Arthur Hayes, BitMEX co-founder and chief investment officer of Maelstrom, publicly called for a presidential veto of the CLARITY Act, positioning himself against near-universal industry support for the bill. His comments, made during an interview with podcast host Scott Melker, resurfaced as the legislation cleared the Senate Banking Committee on a 15-9 bipartisan vote and advanced toward floor consideration.

Why Hayes Opposes the Industry Consensus

Hayes argues that cryptocurrency regulation benefits only centralized entities—exchanges, custodians, and institutional platforms seeking legitimacy and access to traditional capital markets. “Regulation is for people who own centralized companies,” Hayes stated, dismissing the framework as structurally misaligned with Bitcoin’s decentralized architecture. His core thesis rejects the industry narrative that CLARITY provides transformative legitimacy. Instead, Hayes contends Bitcoin’s price depends on global liquidity expansion and fiat money printing, not legislative clarity. This positions him fundamentally at odds with Ripple CEO Brad Garlinghouse and major exchanges who view the bill as essential infrastructure for institutional adoption.

The Bill’s Legislative Momentum

The CLARITY Act cleared Senate Banking Committee with support from two Democratic senators—Ruben Gallego and Andy Kim—alongside Republican backers. Passage requires bipartisan floor support, with Democrats needing seven crossovers to reach 50 votes. Garlinghouse warned that passage probability drops sharply if the bill doesn’t advance before the summer congressional recess. Senator Bernie Moreno framed the current window as Congress’s last real opportunity before 2026 midterm complications derail momentum. The bill now moves toward reconciliation with a Senate Agriculture Committee version before a floor vote and presidential signature.

Decentralization Over Regulatory Access

Hayes’ portfolio reflects his ideological position. He holds price targets of $150 for Hyperliquid (HYPE), a decentralized exchange token, and $10,000 for ZCash (ZEC), a privacy-focused cryptocurrency.

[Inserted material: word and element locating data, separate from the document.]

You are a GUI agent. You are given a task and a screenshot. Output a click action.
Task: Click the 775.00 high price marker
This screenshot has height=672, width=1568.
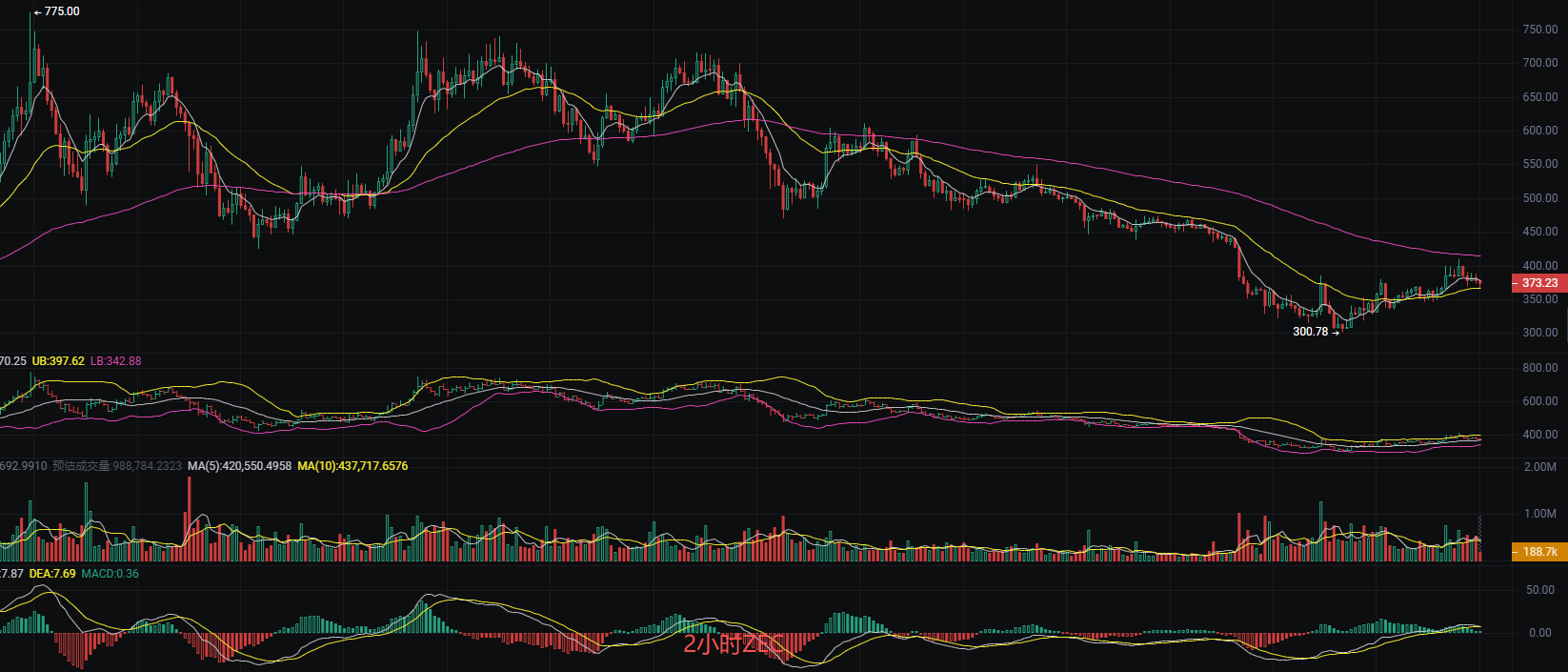point(61,11)
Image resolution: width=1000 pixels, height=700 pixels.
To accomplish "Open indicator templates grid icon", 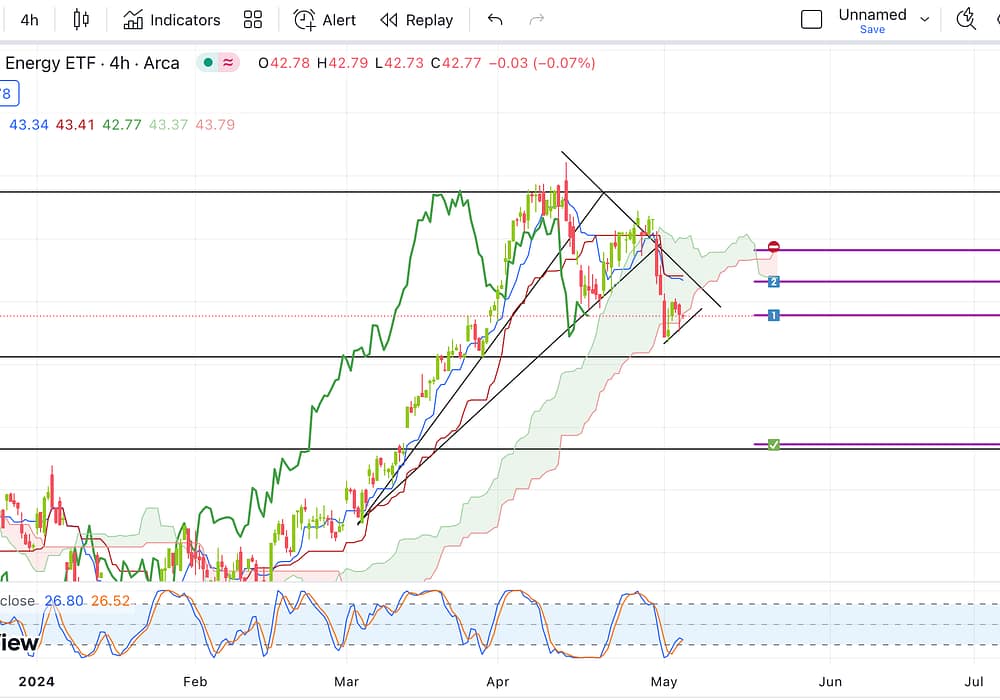I will [x=253, y=20].
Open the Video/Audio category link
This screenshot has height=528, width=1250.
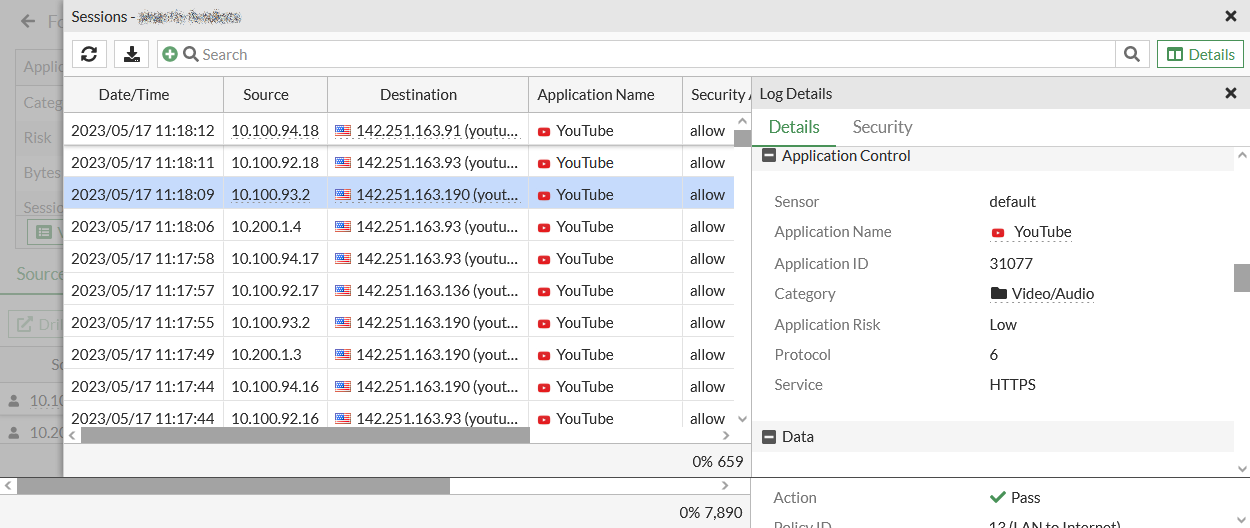[x=1052, y=294]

Both assets are valued for censorship resistance and decentralized infrastructure—properties that regulatory frameworks like CLARITY leave unchanged. Hayes contends that regulatory accommodation offers “no value here, because it’s just another asset on a bank balance sheet,” suggesting CLARITY serves institutional convenience rather than network advancement.

Timeline Pressure and Unresolved Variables

The bill faces a compressed legislative window. Summer recess represents a critical deadline; delays beyond that month significantly reduce passage probability before midterm election dynamics reshape Congress. No official statement from Hayes or Maelstrom has confirmed interview details. The presidential administration’s stance on CLARITY remains undisclosed, creating uncertainty around the final hurdle. Floor consideration likely occurs within weeks.